|Title||Bone-eating worms spread: Insights into shallow-water osedax (annelida, Siboglinidae) from Antarctic, Subantarctic, and Mediterranean waters|
|Publication Type||Journal Article|
|Year of Publication||2015|
|Authors||Taboada S., Riesgo A., Bas M., Arnedo M.A, Cristobo J., Rouse GW, Avila C.|
|Type of Article||Article|
|Keywords||bacterial endosymbionts; DNA; dwarf males; maximum-likelihood; messinian salinity crisis; mixed models; north-atlantic; phylogenetic inference; southern-ocean; Temporal variation|
Osedax, commonly known as bone-eating worms, are unusual marine annelids belonging to Siboglinidae and represent a remarkable example of evolutionary adaptation to a specialized habitat, namely sunken vertebrate bones.
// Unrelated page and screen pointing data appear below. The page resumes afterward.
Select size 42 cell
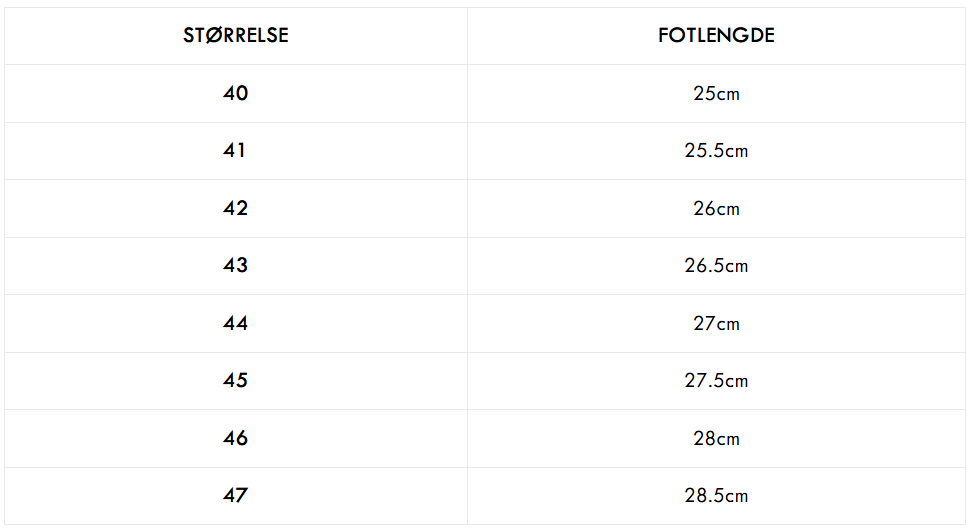Image resolution: width=970 pixels, height=530 pixels. point(236,208)
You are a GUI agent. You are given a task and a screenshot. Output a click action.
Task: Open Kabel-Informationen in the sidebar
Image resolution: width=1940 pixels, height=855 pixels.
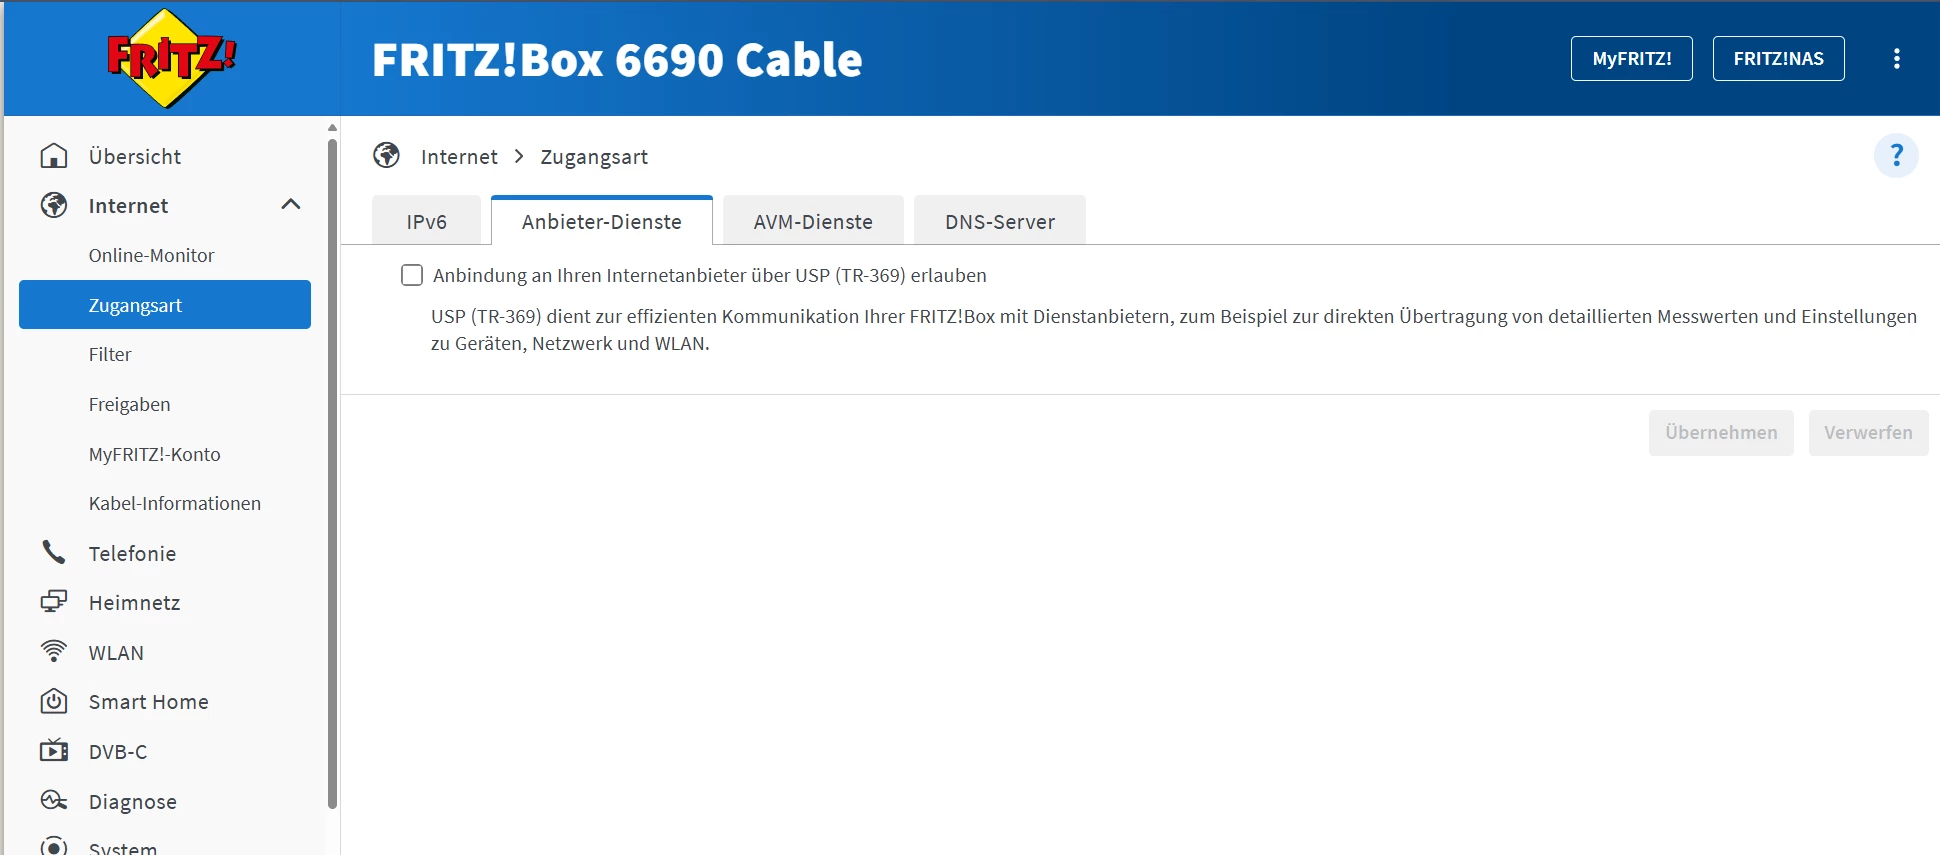click(x=174, y=503)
Usually, females of these animals live anchored inside bone owing to a ramified root system from an ovisac, and obtain nutrition via symbiosis with Oceanospirillales gamma-proteobacteria. Since their discovery, 26 Osedax operational taxonomic units (OTUs) have been reported from a wide bathymetric range in the Pacific, the North Atlantic, and the Southern Ocean. Using experimentally deployed and naturally occurring bones we report here the presence of Osedax deceptionensis at very shallow-waters in Deception Island (type locality; Antarctica) and at moderate depths near South Georgia Island (Subantarctic). We present molecular evidence in a new phylogenetic analysis based on five concatenated genes (28S rDNA, Histone H3, 18S rDNA, 16S rDNA, and cytochrome c oxidase I-COI-), using Maximum Likelihood and Bayesian inference, supporting the placement of O. deceptionensis as a separate lineage (Clade VI) although its position still remains uncertain. This phylogenetic analysis includes a new unnamed species (O. 'mediterranea') recently discovered in the shallow-water Mediterranean Sea belonging to Osedax Clade I. A timeframe of the diversification of Osedax inferred using a Bayesian framework further suggests that Osedax diverged from other siboglinids during the Middle Cretaceous (ca. 108 Ma) and also indicates that the most recent common ancestor of Osedax extant lineages dates to the Late Cretaceous (ca. 74.8 Ma) concomitantly with large marine reptiles and teleost fishes. We also provide a phylogenetic framework that assigns newly-sequenced Osedax endosymbionts of O. deceptionensis and O. 'mediterranea' to ribospecies Rs1. Molecular analysis for O. deceptionensis also includes a COI-based haplotype network indicating that individuals from Deception Island and the South Georgia Island (ca. 1,600 km apart) are clearly the same species, confirming the well-developed dispersal capabilities reported in other congeneric taxa. In addition, we include a complete description of living features and morphological characters (including scanning and transmission electron microscopy) of O. deceptionensis, a species originally described from a single mature female, and compare it to information available for other congeneric OTUs.